↓
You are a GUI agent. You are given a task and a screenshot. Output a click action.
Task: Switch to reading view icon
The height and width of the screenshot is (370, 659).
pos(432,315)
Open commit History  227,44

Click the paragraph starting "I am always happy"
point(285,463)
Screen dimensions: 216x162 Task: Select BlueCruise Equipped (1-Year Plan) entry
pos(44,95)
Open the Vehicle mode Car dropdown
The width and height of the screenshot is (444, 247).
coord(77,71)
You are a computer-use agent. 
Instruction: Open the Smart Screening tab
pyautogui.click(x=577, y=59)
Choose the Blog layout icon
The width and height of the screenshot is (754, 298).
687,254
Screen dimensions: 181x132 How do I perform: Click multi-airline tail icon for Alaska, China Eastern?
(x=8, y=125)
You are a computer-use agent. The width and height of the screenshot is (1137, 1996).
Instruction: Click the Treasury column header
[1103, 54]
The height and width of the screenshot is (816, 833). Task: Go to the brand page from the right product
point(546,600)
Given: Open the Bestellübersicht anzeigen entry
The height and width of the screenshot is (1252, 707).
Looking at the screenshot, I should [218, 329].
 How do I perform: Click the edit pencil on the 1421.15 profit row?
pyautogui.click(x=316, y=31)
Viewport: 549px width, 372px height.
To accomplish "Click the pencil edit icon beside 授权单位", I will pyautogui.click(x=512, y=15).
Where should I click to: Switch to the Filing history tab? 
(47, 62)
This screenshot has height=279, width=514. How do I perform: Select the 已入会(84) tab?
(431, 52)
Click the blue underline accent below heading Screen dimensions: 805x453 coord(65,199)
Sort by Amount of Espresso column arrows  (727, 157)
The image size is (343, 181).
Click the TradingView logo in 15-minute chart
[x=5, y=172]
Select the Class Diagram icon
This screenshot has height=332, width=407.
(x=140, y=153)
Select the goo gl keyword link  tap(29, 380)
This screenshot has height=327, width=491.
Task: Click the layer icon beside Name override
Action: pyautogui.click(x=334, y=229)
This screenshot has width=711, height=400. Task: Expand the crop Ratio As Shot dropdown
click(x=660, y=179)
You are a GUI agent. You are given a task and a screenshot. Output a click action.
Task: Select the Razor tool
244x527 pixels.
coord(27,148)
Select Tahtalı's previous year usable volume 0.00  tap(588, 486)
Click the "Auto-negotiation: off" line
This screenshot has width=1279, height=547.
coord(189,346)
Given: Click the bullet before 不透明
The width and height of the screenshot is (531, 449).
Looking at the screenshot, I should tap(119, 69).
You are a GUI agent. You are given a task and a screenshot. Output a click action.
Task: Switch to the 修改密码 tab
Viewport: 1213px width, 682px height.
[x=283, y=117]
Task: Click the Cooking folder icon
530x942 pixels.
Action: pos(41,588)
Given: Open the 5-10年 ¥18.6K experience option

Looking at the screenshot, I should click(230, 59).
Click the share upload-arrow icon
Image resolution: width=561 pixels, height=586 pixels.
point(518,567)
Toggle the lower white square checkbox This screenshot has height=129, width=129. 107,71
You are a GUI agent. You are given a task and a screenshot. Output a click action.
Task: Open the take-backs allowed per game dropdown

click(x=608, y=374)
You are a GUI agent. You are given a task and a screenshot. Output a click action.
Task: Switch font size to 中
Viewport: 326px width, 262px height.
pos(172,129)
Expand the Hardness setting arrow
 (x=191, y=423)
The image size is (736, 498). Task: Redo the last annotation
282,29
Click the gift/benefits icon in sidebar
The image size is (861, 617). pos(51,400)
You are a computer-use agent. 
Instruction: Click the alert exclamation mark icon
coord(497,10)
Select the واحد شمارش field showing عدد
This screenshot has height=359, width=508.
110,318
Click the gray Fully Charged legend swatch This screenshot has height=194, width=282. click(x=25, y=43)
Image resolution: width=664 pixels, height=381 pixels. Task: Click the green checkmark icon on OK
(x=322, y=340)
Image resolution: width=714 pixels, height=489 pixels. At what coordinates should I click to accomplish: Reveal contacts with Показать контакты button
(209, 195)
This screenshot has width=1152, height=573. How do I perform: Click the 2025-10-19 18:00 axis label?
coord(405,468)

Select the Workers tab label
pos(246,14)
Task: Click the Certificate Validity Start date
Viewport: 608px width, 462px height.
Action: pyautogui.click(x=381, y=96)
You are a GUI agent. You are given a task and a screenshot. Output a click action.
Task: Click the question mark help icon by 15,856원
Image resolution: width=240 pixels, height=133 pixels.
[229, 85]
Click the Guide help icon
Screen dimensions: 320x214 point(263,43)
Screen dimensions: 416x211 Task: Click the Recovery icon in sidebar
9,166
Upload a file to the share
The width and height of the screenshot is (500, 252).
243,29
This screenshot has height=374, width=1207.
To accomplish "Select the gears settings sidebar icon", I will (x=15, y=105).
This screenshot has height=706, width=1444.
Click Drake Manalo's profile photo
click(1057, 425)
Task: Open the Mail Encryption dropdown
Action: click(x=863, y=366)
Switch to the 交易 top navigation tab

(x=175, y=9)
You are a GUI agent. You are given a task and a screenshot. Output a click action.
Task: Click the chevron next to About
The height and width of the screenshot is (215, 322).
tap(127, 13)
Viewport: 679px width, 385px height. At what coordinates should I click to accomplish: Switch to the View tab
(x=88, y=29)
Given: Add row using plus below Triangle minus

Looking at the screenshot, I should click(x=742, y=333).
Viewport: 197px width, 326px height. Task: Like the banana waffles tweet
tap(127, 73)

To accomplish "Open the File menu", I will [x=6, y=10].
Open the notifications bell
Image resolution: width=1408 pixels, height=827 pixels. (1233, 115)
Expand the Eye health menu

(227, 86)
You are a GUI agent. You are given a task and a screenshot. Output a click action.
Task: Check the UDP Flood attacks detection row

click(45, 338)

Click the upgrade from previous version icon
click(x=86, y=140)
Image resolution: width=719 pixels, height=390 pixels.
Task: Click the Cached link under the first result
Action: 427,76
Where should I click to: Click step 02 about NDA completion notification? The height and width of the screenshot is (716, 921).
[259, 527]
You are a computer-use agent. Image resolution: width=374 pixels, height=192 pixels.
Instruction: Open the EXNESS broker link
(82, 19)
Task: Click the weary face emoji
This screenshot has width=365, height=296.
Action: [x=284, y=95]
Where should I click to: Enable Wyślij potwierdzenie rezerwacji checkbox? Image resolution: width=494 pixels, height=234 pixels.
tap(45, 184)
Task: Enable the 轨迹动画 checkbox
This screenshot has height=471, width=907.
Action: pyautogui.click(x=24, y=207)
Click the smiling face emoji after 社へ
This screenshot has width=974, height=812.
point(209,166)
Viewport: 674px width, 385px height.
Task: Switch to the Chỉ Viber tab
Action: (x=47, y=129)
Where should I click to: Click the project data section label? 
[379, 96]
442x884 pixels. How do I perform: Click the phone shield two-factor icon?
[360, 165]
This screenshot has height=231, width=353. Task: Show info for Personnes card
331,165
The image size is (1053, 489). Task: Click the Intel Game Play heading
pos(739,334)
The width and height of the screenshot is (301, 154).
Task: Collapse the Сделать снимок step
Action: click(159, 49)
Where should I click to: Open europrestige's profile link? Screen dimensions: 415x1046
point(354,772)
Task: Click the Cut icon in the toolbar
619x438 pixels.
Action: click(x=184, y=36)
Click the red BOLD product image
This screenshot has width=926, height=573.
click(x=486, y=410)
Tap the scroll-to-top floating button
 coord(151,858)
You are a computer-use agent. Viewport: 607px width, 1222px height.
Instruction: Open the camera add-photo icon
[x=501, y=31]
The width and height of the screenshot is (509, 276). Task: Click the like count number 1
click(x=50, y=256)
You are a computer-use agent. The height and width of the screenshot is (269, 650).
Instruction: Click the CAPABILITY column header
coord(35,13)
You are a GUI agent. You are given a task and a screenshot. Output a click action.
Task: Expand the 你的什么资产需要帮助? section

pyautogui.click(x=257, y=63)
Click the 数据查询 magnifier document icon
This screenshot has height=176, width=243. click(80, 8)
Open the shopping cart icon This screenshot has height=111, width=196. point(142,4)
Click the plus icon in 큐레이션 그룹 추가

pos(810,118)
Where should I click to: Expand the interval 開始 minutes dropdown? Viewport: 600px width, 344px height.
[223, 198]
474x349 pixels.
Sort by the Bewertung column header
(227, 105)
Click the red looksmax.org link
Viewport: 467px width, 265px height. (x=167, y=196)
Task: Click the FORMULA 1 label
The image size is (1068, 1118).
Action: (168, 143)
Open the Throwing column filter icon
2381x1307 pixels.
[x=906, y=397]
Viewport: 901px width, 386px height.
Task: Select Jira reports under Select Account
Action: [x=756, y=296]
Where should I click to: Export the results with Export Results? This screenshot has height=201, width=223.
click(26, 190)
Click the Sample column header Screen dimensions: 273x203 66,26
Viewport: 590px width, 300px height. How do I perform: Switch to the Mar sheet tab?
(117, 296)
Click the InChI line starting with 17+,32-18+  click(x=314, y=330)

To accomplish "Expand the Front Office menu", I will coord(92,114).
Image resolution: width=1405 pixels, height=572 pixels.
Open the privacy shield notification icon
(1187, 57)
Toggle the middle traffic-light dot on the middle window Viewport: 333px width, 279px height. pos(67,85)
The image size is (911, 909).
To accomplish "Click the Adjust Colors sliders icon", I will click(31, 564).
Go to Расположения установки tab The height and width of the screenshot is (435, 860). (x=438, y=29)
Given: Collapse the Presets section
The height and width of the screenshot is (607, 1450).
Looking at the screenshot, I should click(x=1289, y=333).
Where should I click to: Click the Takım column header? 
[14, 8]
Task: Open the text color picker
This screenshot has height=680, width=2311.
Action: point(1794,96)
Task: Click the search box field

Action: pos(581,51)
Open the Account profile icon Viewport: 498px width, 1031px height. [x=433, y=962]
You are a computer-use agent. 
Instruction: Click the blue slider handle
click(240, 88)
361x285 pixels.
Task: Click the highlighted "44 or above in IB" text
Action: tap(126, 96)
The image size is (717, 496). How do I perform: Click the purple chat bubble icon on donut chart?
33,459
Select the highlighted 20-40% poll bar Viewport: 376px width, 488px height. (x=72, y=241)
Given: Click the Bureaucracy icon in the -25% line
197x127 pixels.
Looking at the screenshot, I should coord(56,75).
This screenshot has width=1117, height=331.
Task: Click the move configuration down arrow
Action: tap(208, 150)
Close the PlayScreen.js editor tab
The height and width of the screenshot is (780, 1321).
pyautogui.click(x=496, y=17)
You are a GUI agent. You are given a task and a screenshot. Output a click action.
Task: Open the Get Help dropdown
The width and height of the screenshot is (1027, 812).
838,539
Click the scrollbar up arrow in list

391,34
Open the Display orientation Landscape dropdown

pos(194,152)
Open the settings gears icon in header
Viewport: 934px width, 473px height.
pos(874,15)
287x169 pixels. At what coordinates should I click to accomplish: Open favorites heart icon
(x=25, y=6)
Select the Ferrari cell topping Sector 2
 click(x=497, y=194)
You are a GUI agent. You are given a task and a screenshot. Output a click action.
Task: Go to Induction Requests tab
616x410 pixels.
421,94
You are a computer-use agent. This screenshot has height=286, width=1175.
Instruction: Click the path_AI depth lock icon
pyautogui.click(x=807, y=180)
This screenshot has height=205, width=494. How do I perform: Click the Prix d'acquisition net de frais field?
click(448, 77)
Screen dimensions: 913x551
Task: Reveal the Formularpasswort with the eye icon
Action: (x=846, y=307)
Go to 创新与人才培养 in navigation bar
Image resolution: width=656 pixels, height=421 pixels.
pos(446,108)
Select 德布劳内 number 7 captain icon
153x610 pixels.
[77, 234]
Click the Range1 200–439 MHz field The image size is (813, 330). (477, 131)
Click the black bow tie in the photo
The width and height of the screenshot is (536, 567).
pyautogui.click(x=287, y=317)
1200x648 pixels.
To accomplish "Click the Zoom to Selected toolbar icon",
↑
Only lines holding the word "computer" belong in the answer; copy each one from the material.

You are a computer-use agent. 
You are a computer-use agent. The width and height of the screenshot is (1137, 1996).
You are a computer-use agent. 
You are a computer-use agent. Image resolution: width=374 pixels, height=192 pixels.
You are a computer-use agent. Viewport: 607px width, 1222px height.
You are a computer-use agent. The height and width of the screenshot is (269, 650).
You are a computer-use agent. 
You are a computer-use agent. This screenshot has height=286, width=1175.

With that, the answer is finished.